== DIRECTIONS ==
Find and copy each line of the records where the string "button" shows up.

"""

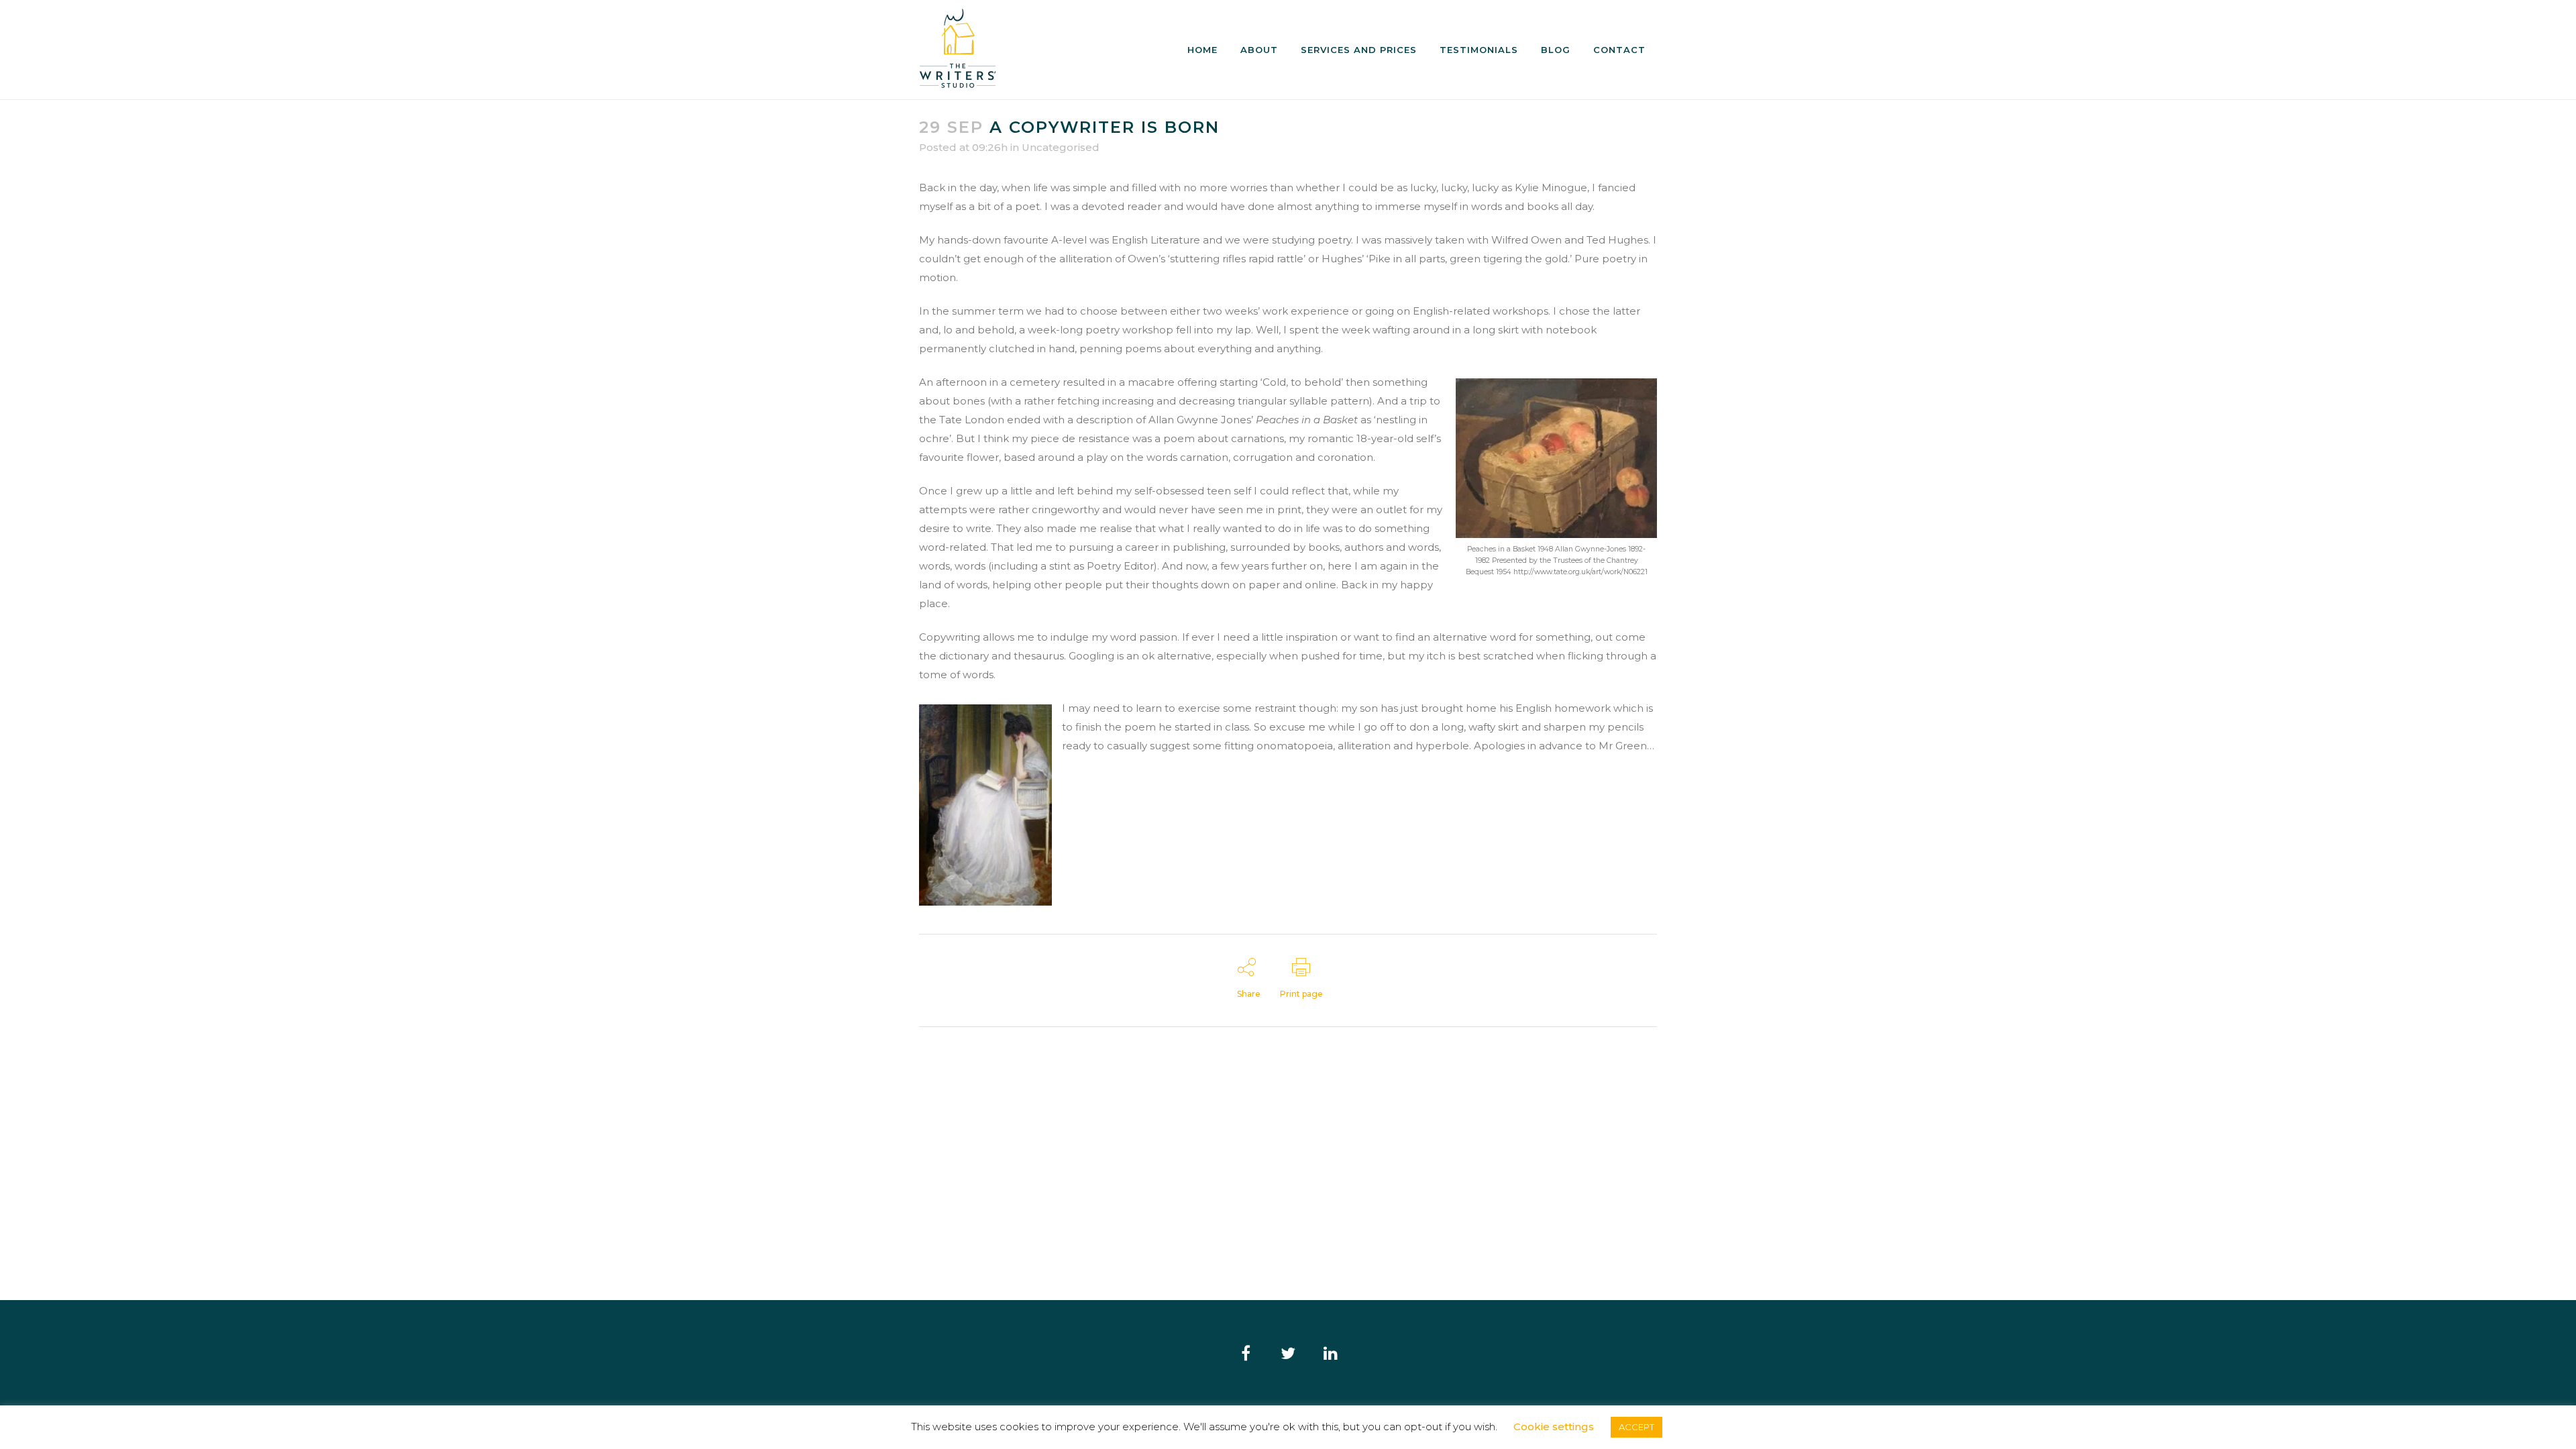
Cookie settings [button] (1553, 1426)
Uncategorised (1060, 147)
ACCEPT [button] (1636, 1426)
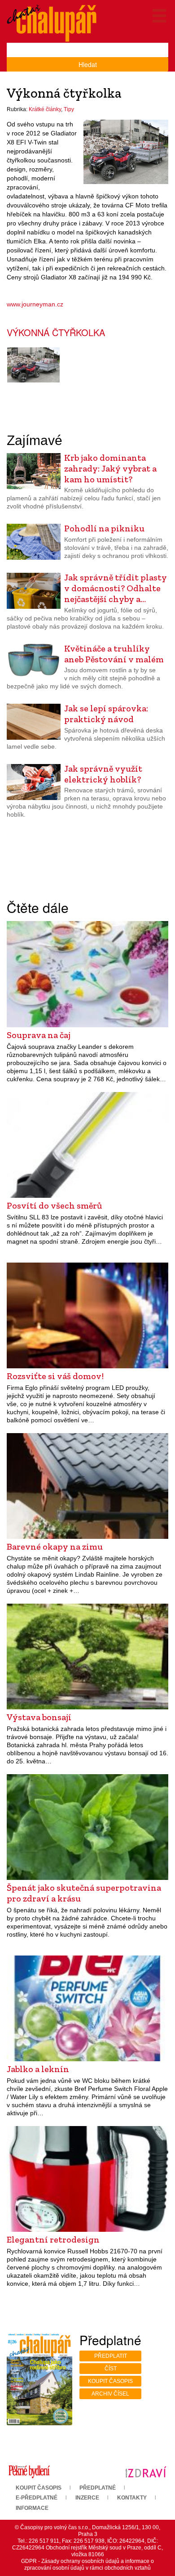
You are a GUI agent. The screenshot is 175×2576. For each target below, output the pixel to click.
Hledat (88, 64)
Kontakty (132, 2498)
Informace (32, 2508)
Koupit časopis (110, 2381)
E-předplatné (36, 2498)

"""

== WRITTEN REPLY ==
Cookie settings [button] (1553, 1426)
ACCEPT [button] (1636, 1426)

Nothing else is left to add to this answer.